*** SUPPLIED RECORDS Section Begins ***

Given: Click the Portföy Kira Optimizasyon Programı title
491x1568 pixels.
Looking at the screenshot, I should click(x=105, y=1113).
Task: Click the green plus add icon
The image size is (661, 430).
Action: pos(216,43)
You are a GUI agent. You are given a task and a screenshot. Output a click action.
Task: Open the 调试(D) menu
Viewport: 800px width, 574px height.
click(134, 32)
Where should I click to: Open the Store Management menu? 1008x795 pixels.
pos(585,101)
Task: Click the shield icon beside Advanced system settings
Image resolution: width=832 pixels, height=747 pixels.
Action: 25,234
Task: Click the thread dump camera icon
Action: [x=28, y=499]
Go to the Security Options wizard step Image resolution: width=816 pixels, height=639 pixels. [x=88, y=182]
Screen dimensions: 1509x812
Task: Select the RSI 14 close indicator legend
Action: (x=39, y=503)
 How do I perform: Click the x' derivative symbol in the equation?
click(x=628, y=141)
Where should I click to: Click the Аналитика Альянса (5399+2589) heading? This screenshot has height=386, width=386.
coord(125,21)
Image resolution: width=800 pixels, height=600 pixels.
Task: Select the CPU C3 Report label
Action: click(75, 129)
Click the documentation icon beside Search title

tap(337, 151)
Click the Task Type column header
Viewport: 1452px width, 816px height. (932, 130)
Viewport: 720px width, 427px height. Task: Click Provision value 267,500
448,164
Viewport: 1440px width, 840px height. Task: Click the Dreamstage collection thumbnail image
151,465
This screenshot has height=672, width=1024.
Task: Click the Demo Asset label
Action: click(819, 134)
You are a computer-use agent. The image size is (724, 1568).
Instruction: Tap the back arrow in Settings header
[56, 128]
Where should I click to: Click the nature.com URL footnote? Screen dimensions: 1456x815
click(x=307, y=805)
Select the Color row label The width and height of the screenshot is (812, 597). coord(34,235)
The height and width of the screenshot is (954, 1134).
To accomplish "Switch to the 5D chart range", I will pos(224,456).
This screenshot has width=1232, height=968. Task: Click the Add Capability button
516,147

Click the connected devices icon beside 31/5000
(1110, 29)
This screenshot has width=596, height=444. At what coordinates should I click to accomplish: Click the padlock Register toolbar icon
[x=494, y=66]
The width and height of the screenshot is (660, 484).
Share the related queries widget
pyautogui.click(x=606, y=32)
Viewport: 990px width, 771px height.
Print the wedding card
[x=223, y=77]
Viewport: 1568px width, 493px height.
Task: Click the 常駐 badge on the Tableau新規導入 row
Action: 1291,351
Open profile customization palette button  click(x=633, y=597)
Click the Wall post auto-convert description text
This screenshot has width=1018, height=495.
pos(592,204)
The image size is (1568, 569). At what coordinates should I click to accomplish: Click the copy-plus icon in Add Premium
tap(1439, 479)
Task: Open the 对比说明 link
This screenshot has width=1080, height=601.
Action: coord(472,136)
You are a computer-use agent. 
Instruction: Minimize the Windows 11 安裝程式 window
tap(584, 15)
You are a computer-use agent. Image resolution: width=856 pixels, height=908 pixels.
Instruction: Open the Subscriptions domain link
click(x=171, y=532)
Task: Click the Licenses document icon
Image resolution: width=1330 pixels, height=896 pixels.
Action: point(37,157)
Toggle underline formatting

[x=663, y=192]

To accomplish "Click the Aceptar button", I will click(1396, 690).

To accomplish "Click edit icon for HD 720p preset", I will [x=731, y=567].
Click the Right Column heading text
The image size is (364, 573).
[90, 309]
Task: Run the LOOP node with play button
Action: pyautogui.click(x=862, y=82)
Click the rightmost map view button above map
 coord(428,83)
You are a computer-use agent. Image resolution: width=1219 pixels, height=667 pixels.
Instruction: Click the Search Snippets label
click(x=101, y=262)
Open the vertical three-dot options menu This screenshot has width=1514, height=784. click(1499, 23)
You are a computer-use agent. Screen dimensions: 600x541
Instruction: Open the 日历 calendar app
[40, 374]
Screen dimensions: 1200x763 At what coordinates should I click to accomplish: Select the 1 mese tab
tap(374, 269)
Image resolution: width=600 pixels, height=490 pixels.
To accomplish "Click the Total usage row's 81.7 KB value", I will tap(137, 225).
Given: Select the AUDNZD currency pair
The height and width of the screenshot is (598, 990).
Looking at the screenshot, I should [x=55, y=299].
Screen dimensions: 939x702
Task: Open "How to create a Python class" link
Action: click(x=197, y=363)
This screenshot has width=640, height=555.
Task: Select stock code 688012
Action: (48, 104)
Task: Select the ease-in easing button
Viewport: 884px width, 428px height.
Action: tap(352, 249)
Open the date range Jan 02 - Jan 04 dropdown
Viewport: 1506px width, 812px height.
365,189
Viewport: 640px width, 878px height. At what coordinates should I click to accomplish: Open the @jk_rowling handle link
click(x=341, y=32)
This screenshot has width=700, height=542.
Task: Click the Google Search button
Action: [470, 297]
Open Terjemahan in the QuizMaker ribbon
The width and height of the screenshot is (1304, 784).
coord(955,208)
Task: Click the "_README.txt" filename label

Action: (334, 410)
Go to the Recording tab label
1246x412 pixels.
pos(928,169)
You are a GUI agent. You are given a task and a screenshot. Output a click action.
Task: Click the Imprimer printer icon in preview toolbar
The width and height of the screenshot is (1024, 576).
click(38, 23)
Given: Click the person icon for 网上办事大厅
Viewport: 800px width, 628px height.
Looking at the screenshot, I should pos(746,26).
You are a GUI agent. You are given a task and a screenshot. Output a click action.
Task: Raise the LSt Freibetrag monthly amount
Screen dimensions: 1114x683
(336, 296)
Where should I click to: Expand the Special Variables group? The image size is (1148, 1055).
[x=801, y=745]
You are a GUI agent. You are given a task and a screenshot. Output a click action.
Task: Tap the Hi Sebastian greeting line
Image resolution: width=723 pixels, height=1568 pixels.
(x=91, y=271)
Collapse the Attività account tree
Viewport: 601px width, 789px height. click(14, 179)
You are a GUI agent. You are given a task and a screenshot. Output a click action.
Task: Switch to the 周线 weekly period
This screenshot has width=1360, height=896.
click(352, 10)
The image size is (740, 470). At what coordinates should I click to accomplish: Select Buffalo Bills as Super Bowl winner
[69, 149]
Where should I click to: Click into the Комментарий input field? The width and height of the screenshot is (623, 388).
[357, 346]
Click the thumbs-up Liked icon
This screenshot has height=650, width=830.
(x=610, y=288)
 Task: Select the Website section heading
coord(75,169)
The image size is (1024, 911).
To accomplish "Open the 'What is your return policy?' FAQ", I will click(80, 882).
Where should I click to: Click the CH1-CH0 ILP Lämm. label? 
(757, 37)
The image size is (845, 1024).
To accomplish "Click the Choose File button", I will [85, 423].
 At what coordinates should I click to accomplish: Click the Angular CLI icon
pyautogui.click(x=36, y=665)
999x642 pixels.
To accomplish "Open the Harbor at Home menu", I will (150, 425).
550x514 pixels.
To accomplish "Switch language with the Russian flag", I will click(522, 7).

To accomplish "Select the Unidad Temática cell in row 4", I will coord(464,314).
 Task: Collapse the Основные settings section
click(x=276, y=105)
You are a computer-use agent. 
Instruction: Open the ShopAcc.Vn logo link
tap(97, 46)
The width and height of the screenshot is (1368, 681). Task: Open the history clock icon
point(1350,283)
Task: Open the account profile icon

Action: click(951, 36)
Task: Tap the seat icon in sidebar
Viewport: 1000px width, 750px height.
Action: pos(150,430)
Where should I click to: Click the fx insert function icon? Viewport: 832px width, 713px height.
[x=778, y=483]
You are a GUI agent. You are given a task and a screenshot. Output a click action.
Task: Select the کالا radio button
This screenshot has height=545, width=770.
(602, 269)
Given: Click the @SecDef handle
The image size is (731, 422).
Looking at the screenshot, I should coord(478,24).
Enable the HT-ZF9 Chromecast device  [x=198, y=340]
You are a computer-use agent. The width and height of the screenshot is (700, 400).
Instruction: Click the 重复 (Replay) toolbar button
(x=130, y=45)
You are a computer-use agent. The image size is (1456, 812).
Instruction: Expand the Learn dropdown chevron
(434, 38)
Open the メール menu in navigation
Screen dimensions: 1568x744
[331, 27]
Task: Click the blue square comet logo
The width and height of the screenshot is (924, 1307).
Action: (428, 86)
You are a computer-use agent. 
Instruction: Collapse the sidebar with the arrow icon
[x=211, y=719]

*** SUPPLIED RECORDS Section Ends ***

BRIEF: Each line from the one containing "The width and height of the screenshot is (924, 1307)." through the end of the entries, both included, is to be returned exactly, with no other lines.

SOLUTION FOR THIS EXERCISE:
The width and height of the screenshot is (924, 1307).
Action: (428, 86)
You are a computer-use agent. 
Instruction: Collapse the sidebar with the arrow icon
[x=211, y=719]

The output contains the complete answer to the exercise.